The renunciation by Jordan's King Hussein of any control over the West Bank has implicitly challenged the PLO to demonstrate real political leadership.
And so with the spotlight on the PLO's chief, Yasser Arafat - less because of his own actions than because of others' - there is eagerness to hear what he might say in a possible address to the United Nations this fall. Many Palestinians are saying he will indeed recognize Israel; a more cautious view is that anything he says which sounds like recognition of Israel will still sound to some like rejection. Over the years, he has been criticized for equivocating as much as he can without actually losing control of his fractious organization.
Some basic tensions exist within the PLO between West Bank Palestinians looking to accept a two-state solution and the more radical Palestinians of the diaspora. And the organization seems to be struggling to set a new strategy. But a relative degree of unity is also apparent.
UN General Assembly Resolution 181, a 1947 measure endorsing a two-state solution for the British mandate of Palestine, has been rediscovered as a possible vehicle toward Mideast peace. Arafat could, under 181, announce a ``provisional government'' (which lays claim to territory but acknowledges incomplete control of that territory).

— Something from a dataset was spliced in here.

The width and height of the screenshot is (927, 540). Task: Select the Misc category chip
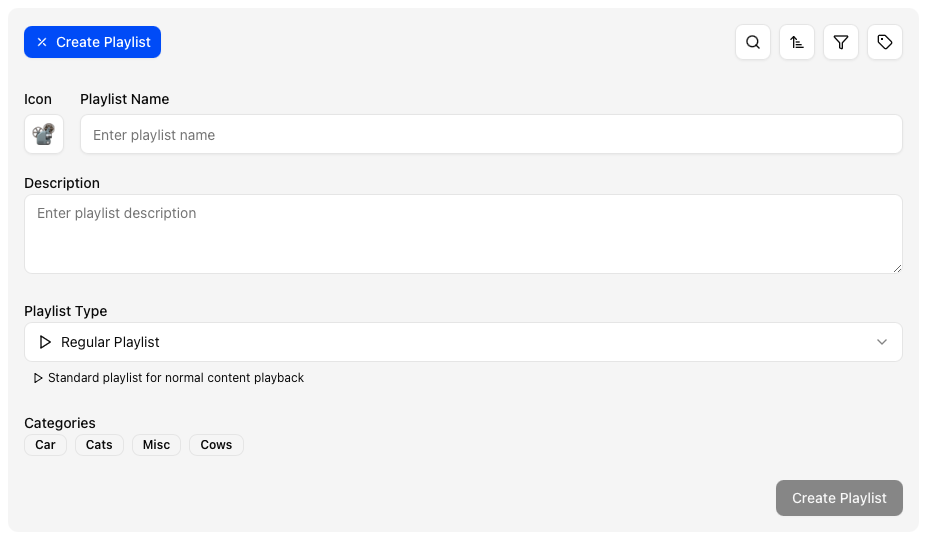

Resolution 181 would, however, redraw the map of Palestine with Israel back to its pre-1967 borders, and one can imagine how well that would play in Israel.

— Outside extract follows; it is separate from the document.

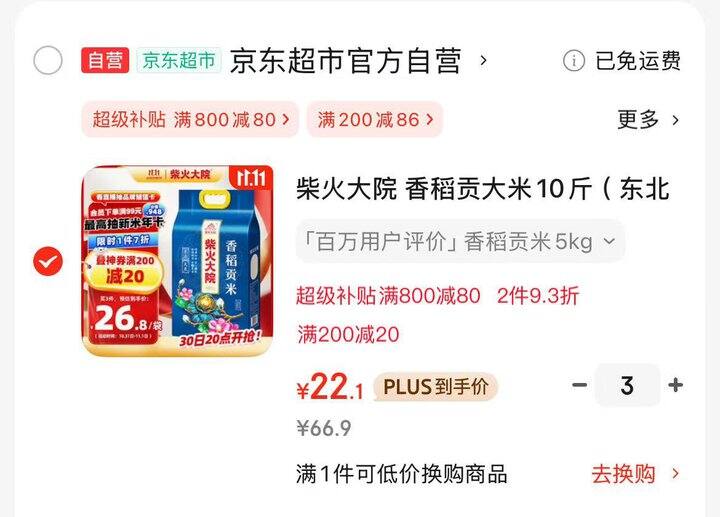Open the 京东超市官方自营 store page
Screen dimensions: 720x517
point(345,60)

On the other hand, it is hard to imagine what the PLO might do to get favorable attention of the current Israeli government.
Despite troubles with the domestic economy, Likud appears likely to win in this fall's election, and without a need for a coalition with Labor.
Paradoxically, though, attitudes on the return of the West Bank have changed. Sephardic (``Oriental'') Jews voted for Likud because they like its toughness, but they don't have the same missionary zeal as European Jews do about ``greater Israel''; the Sephardim are more willing to return the occupied territories and live in peace with their Arab neighbors.
In any case, recognition of Israel and acceptance of UN Resolutions 242 and 338 is the price of negotiations with the United States, and once an American-PLO dialogue were under way, Israel would have to be brought in sooner or later.
The Reagan administration's decision this week not to appeal a ruling allowing the PLO to retain its UN observer mission in New York was a victory for the diplomats in the US government over less temperate elements in Congress. But it was also a signal to the Palestinians that the US will not forever hound them. So was the decision to investigate allegations of unfair labor practices on the West Bank - charges which, if proved, could make Israeli goods ineligible for duty-free import into the US.
A central question has long been, When will the PLO play its Israel card? From the Palestinian point of view, the later the better; but there is such a thing as too late, too.
Circumstances are favorable for the card to be played now, and seasoned observers are hopeful. But their hope is restrained.